In a culture where we reach for the Tylenol bottle at the slightest hint of a headache, the concept that exercise can actually be a form of medicine is pretty foreign. But, according to the New York Times, a recent study published in BMJ suggests that exercise is just as effective as drugs in treating some serious conditions like heart disease and diabetes.
The study, conducted by a graduate student at the London School of Economics and Political Science along with the director of the Stanford Prevention Research Center at Stanford University School of Medicine, compared the data of 305 past studies to determine whether drugs are any more effective than exercise in reducing the deaths of patients with heart disease, chronic heart failure, stroke or diabetes. The short answer? Nope.
The results of the study showed that drugs and exercise produced nearly identical results in patients with heart disease and diabetes: A patient who used exercise as a form of treatment had the same risk of dying, or surviving, as a patient who used the commonly prescribed drugs. When it came to those who'd suffered strokes, exercise actually had a significantly greater impact on their chance of survival than medication. Chronic heart failure was the one disease studied where drugs were more effective as treatment than exercise.

━━━━━━━━━━━━━━━━━━━━━━━━━━━━━━

- ACTIONS TO TAKE:
(1) In the exercise-as-medicine article, rewrite the passage between "In a culture" and "disease and diabetes.", inclusive, replacing "Tylenol" with "Advil".
(2) Pick up the exercise-as-medicine article where it ends and continue writing it.

━━━━━━━━━━━━━━━━━━━━━━━━━━━━━━

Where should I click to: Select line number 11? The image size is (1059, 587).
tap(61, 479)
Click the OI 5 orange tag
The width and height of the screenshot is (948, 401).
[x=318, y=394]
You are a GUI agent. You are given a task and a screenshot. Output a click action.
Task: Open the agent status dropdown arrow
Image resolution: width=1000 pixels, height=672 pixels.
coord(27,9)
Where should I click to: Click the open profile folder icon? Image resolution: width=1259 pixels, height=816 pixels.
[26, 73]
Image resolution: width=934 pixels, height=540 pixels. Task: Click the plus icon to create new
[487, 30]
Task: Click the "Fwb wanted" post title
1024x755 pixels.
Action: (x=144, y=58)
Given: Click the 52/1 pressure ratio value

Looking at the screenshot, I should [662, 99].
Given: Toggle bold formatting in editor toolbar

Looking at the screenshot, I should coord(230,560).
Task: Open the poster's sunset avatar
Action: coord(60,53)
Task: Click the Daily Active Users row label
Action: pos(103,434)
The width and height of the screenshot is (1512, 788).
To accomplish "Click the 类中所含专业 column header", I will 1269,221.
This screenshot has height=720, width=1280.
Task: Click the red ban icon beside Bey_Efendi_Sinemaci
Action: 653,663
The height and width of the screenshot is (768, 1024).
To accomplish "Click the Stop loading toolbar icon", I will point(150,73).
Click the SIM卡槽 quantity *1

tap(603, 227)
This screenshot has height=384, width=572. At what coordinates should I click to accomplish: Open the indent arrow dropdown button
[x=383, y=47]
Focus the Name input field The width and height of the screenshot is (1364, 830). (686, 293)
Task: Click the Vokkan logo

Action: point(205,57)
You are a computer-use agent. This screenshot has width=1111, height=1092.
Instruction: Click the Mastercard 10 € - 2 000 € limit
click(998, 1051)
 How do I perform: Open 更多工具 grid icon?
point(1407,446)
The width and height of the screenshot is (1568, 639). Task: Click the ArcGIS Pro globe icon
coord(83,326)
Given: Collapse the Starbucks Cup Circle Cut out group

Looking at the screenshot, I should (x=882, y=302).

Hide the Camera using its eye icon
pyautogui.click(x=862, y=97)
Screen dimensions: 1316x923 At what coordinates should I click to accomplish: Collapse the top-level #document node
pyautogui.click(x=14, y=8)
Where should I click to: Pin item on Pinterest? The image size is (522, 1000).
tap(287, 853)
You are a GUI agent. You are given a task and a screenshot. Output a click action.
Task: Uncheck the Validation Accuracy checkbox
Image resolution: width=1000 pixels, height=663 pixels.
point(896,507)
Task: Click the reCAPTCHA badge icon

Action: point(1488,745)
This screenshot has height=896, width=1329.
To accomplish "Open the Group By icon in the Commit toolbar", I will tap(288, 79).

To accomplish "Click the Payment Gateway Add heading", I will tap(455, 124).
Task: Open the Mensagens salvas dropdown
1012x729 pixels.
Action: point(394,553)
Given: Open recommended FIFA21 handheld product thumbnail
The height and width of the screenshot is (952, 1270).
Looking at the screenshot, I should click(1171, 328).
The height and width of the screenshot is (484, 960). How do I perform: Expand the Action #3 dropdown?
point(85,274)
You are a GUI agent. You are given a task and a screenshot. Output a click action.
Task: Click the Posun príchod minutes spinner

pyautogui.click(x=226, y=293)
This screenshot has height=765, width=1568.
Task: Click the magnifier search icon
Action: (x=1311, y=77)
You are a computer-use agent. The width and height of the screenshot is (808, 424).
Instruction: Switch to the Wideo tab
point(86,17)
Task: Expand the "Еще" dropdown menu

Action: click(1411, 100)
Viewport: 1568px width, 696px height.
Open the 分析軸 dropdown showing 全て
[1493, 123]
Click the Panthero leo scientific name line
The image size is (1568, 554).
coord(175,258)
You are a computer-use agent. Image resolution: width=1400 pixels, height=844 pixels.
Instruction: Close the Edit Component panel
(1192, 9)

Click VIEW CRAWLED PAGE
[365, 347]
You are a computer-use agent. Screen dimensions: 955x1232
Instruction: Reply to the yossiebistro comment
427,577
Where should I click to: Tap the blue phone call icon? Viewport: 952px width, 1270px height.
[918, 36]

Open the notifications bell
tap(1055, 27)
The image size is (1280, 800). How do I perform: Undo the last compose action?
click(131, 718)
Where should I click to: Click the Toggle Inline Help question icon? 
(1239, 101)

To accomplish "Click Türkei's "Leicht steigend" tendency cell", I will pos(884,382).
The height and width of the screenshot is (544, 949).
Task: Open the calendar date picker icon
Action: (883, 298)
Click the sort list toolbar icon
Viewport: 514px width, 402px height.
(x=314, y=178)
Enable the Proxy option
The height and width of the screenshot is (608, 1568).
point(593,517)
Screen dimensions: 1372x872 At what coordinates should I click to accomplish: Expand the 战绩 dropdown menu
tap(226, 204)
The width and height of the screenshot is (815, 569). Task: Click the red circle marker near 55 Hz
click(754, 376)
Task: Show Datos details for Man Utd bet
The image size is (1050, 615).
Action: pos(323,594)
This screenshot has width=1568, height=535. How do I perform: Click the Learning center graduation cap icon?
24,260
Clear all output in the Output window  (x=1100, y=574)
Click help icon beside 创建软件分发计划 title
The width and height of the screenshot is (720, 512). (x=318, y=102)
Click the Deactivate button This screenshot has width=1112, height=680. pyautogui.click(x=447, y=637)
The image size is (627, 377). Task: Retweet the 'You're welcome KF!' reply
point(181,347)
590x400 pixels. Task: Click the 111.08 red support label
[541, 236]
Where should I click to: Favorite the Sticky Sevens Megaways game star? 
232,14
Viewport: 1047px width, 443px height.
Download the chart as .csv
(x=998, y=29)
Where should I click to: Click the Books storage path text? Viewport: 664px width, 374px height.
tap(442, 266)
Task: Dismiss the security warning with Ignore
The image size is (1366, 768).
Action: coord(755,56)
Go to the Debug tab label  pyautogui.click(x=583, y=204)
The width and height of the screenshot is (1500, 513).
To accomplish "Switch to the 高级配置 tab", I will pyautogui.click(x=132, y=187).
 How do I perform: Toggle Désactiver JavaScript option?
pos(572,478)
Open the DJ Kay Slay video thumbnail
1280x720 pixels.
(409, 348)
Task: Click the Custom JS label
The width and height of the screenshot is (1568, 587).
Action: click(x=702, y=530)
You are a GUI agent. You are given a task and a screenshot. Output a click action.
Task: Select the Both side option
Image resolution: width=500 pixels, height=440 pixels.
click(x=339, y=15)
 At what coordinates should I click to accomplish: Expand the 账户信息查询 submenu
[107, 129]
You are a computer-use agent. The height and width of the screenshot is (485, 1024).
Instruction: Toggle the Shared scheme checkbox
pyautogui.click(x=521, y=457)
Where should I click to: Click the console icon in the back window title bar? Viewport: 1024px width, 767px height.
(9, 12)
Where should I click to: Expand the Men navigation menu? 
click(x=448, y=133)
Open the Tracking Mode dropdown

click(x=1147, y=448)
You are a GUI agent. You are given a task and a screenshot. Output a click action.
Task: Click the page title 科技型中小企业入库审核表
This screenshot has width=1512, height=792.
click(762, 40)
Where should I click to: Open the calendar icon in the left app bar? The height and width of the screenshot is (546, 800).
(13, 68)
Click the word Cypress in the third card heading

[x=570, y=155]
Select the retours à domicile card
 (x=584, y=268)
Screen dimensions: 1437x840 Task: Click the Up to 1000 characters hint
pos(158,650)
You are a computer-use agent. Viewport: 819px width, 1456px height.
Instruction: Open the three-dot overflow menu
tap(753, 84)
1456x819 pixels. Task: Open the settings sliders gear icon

━━━━━━━━━━━━━━━━━━━━━━━━━━━━━━

- ACTIVITY ANSWERS:
(1)
In a culture where we reach for the Advil bottle at the slightest hint of a headache, the concept that exercise can actually be a form of medicine is pretty foreign. But, according to the New York Times, a recent study published in BMJ suggests that exercise is just as effective as drugs in treating some serious conditions like heart disease and diabetes.

(2)
Now the question is, what types of exercise are most effective? And, why? Don't expect to get those answers any time soon. As John Ioannidis, one of the leaders of the study, explained to the Times, there is a big need for more information regarding the effects of exercise and, in a perfect world, pharmaceutical companies would dedicate funds to such research. But, this being the real world and all, where bottom lines and profits rule, he's understandably doubtful that such funding will materialize in the near future.
So. Do you want to start a Kickstarter fund, or should I?